+++ Texto extraído +++
Los supervivientes regresaron a la península en un estado penoso, demacrados y con el equipo prácticamente inservible. Desde las instancias oficiales, se procuró silenciar esta verdad incómoda a base de triunfalismo. El bronce de los cañones arrebatados al enemigo en la batalla de Wad-Ras sirvió para fundir una pareja de leones, los que podemos ver en la actualidad a la entrada del Congreso de los Diputados.

Marruecos, en las décadas siguientes, seguiría condicionando la política española. En especial, durante la guerra del Rif (1909-1927), un conflicto tremendamente impopular, sobre todo porque los que marchaban a combatir eran los más humildes, aquellos que no podían satisfacer la elevada suma de dinero que les permitiría librarse del servicio militar.

Los leones de las Cortes fueron fundidos con los cañones capturados en la batalla de Wad-Ras.

En Barcelona, el descontento popular dio lugar en 1909 al estallido de la revuelta conocida como Semana Trágica. En paralelo, en el conflicto marroquí se estaba formando una nueva generación de militares, los denominados “africanistas”, que se distinguían por sus ideas políticas ultraconservadoras. Muchos de ellos, empezando por Francisco Franco, apoyarían en 1936 la rebelión contra el gobierno de la Segunda República.
+++ Datos proporcionados +++
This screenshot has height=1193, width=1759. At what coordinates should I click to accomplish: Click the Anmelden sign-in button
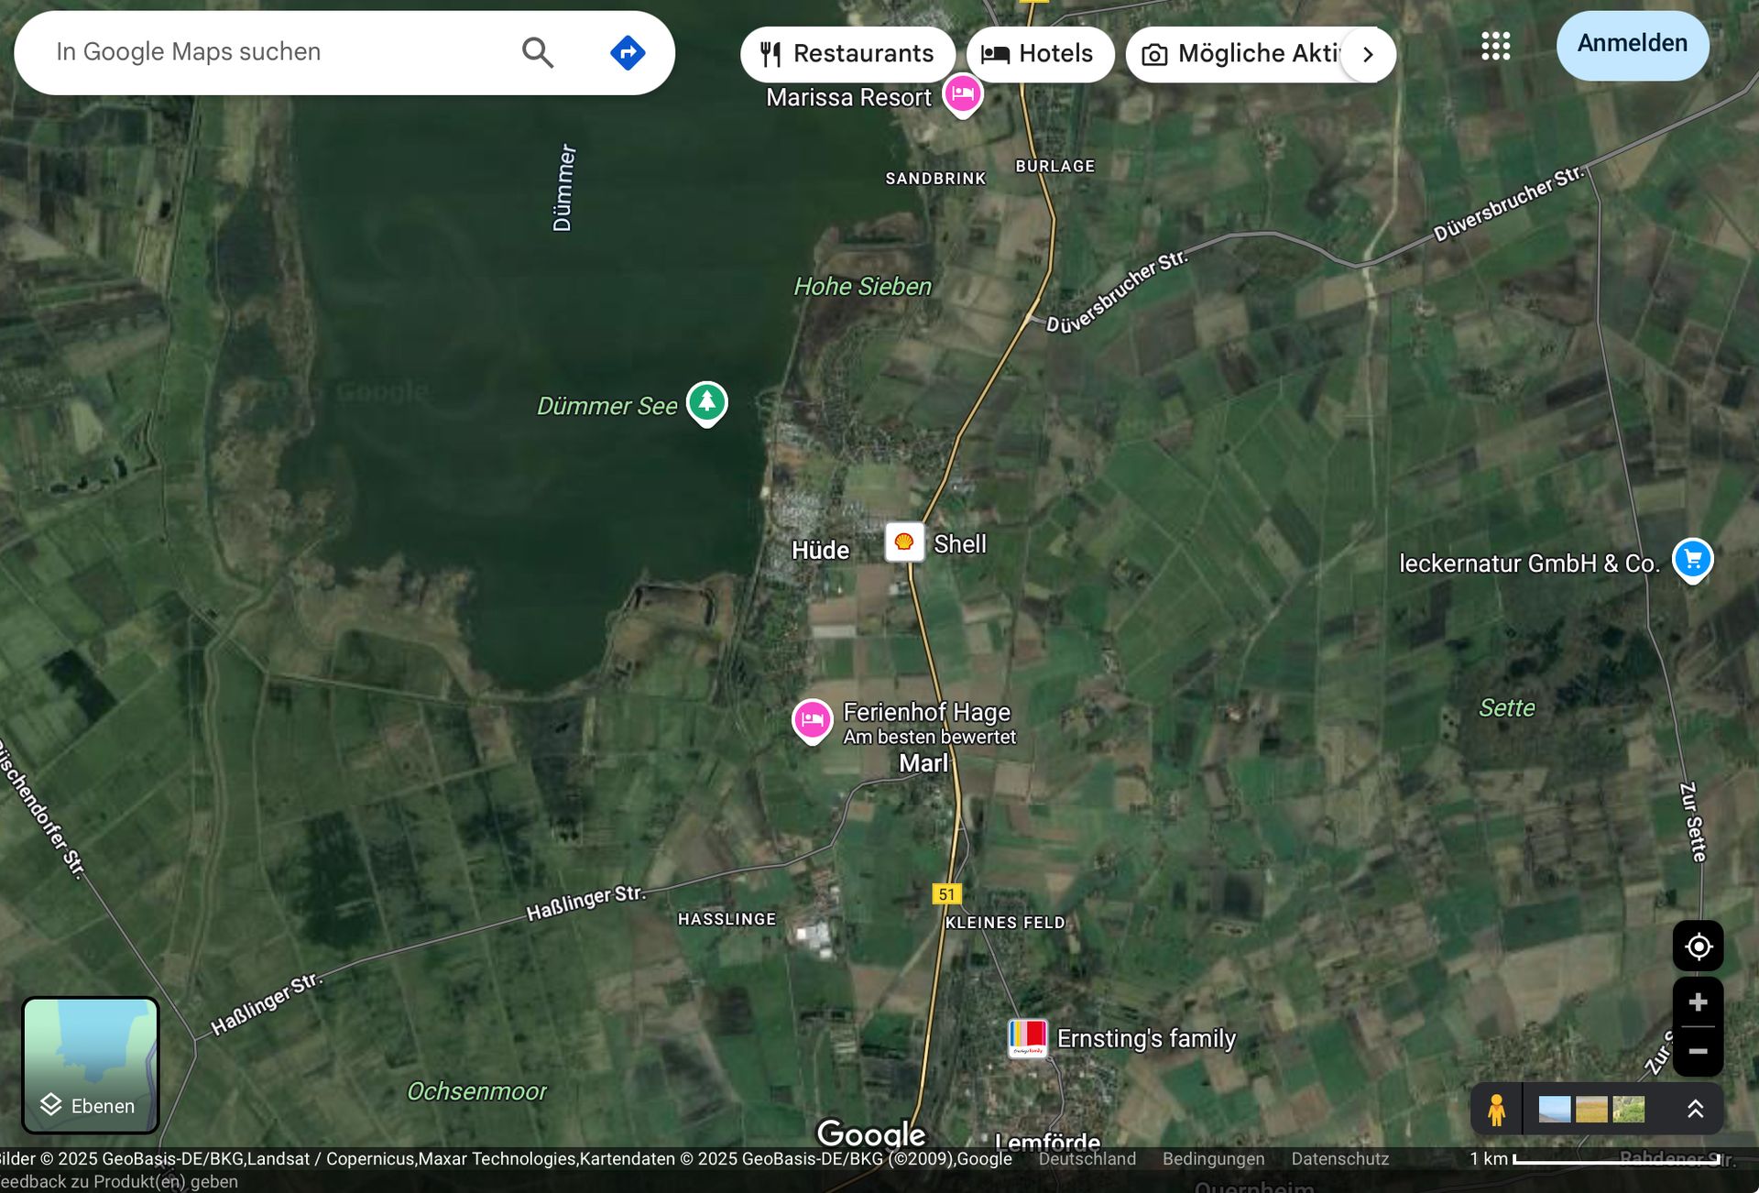[1632, 44]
+++
Ejercicios propuestos >>
(A) Responda a partir del texto extraído:
(i) ¿Con qué material se fundieron los leones de la entrada del Congreso de los Diputados?
(ii) ¿Qué años abarcó la guerra del Rif?
(iii) ¿Qué nombre recibió la revuelta estallada en Barcelona en 1909?
(B) Según el texto extraído, ¿por qué la guerra del Rif resultó tan impopular?

Soluciones ordenadas >>
(A)
(i) Con el bronce de los cañones arrebatados al enemigo en la batalla de Wad-Ras.
(ii) De 1909 a 1927.
(iii) Semana Trágica.

(B) Fue impopular sobre todo porque a combatir marchaban los más humildes. Eran quienes no podían pagar la elevada suma de dinero que les habría permitido librarse del servicio militar.